**Exercise**
Take the lines from the one with "Given: Click the" to the end of the listing, both ends included, and quote them exactly, leaving pictures out.

**Data to process**
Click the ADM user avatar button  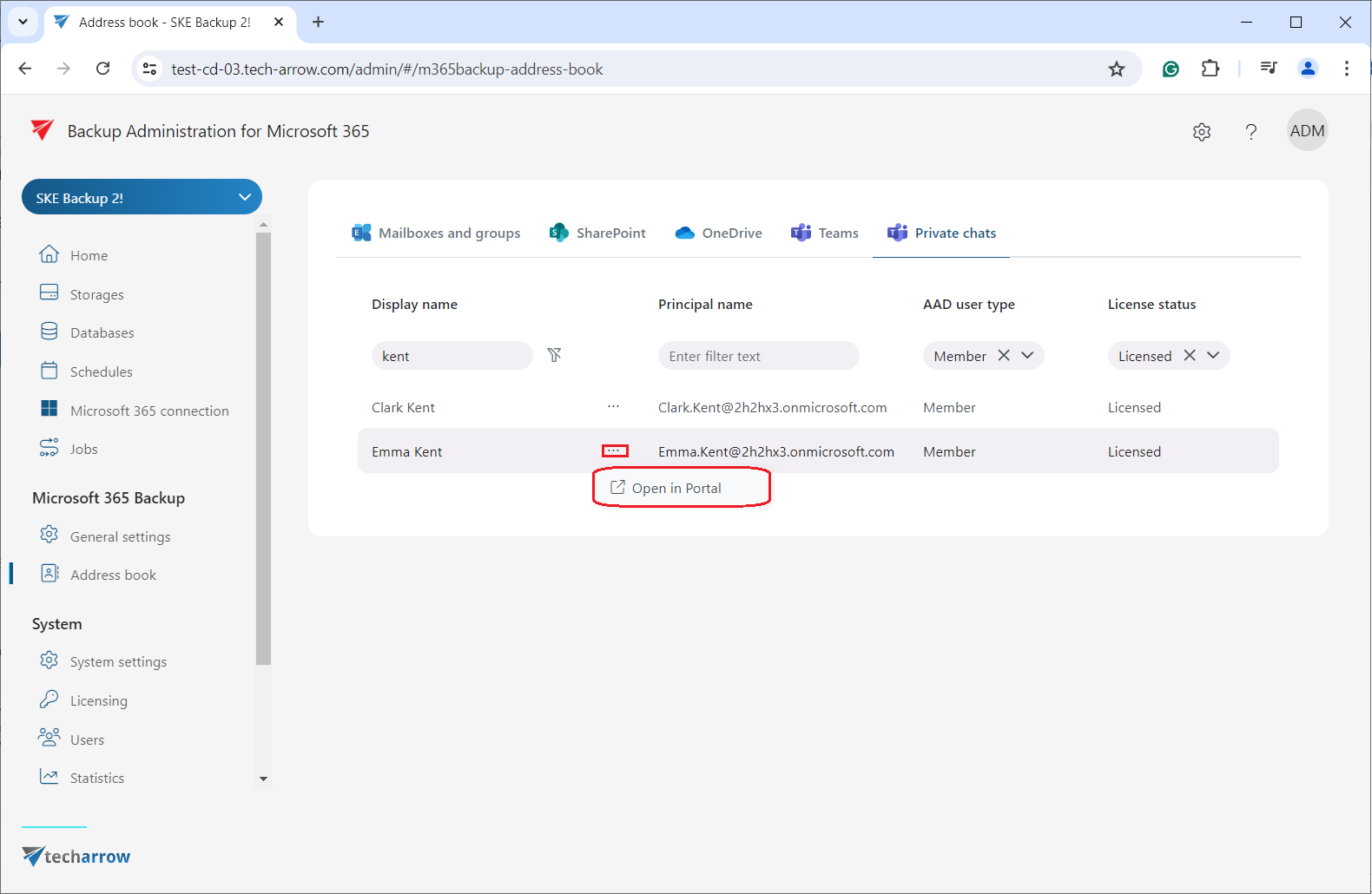coord(1307,131)
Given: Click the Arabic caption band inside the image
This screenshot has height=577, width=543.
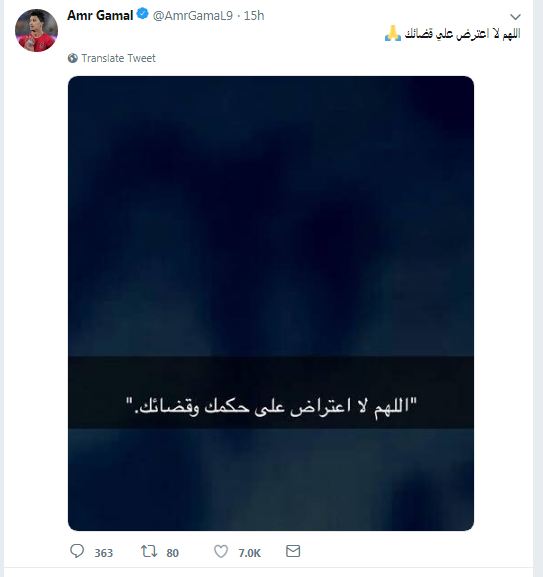Looking at the screenshot, I should [271, 392].
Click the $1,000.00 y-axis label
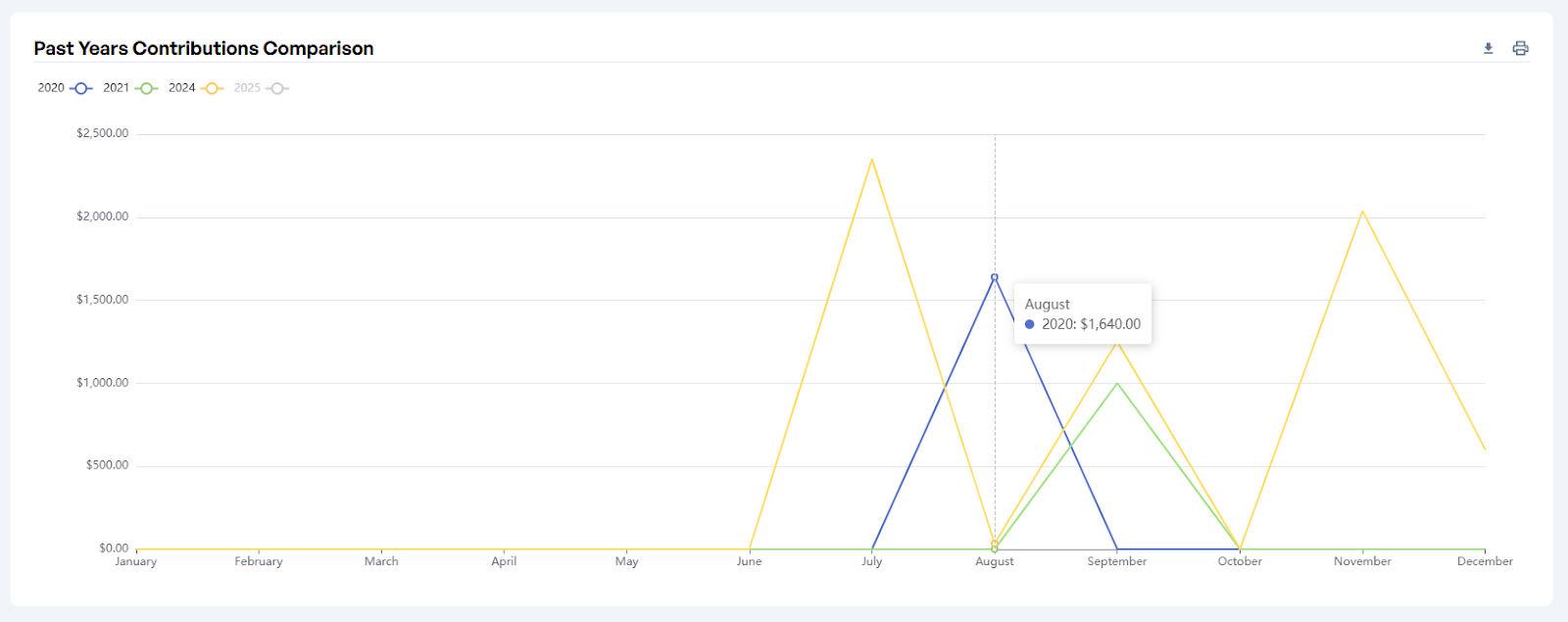The height and width of the screenshot is (622, 1568). [x=102, y=383]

**Exercise result**
Given: Click the Arabic caption band inside the image
This screenshot has height=577, width=543.
Looking at the screenshot, I should [271, 392].
Click the $1,000.00 y-axis label
The height and width of the screenshot is (622, 1568). [x=102, y=383]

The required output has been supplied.